While the impact of repeated lockdowns is not yet fully understood, research shows that even short periods of isolation have a big impact on mental health. One study found that healthcare workers in Beijing who had been quarantined during the 2003 SARS outbreak were more likely to be suffering serious depression three years after the outbreak than those who had not, even though quarantine periods lasted less than a month.
Shanghai suffered a two-month lockdown earlier this year. “Policy makers and mental health professionals working to prepare for potential disease outbreaks should be aware that the experience of being quarantined can, in some cases, lead to long-term adverse mental health consequences,” research led by Xinhua Liu advised back in 2012.
Young people are also spending more time absorbed in a virtual world than the real one. These “digital distractions” have become so bad that councils in Sydney and Seoul installed stop/go lights in the floor so pedestrians can see if it’s safe to cross without so much as a glance up from their phones.

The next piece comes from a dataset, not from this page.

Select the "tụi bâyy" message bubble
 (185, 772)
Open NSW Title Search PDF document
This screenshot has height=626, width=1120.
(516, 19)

It’s saved lives. The results of a five-year trial in South Korea showed pedestrian injuries fell by a fifth while fatalities dropped by 40pc.
But Moore at the Jo Cox Foundation says being online all the time can make feelings of loneliness worse.
“I think there’s that perception that young people are always on their phones and are always connected. But there’s a difference between being in touch with somebody and being genuinely connected,” she says. “So you can be chatting to someone on Instagram, but that doesn’t mean you actually have a genuine friendship with them.”
Hertz says the impact on the workforce of a permanent move to working from home could be huge. “We know that lonely workers are less motivated, less productive and more likely to quit than workers who aren’t lonely.”
This trend may be one of the factors behind the UK’s “Great Resignation”, where more people have moved jobs or quit work altogether since the pandemic.
There have been a record four million job-to-job moves in the UK over the past year, according to the ONS.
While much of this reflects the tight jobs market, Hertz says changes in the way we work, including working from home, have probably consigned the idea of a job for life to the past.
“Work has become increasingly transactional and commodified,” she says. “It’s very hard to feel part of an organisation if you are not seeing anyone. A whole generation of new employees have barely met their colleagues face to face, and so you’re much less likely to have any sense of loyalty.”
She says that companies will end up forking out huge sums to train people, just for them to leave.
“I think you’ve got to think about how that is going to impact turnover, work culture, our ability to innovate, collaborate, and actually deliver if we have an increasingly fractured workforce who feel increasingly disconnected from each other.”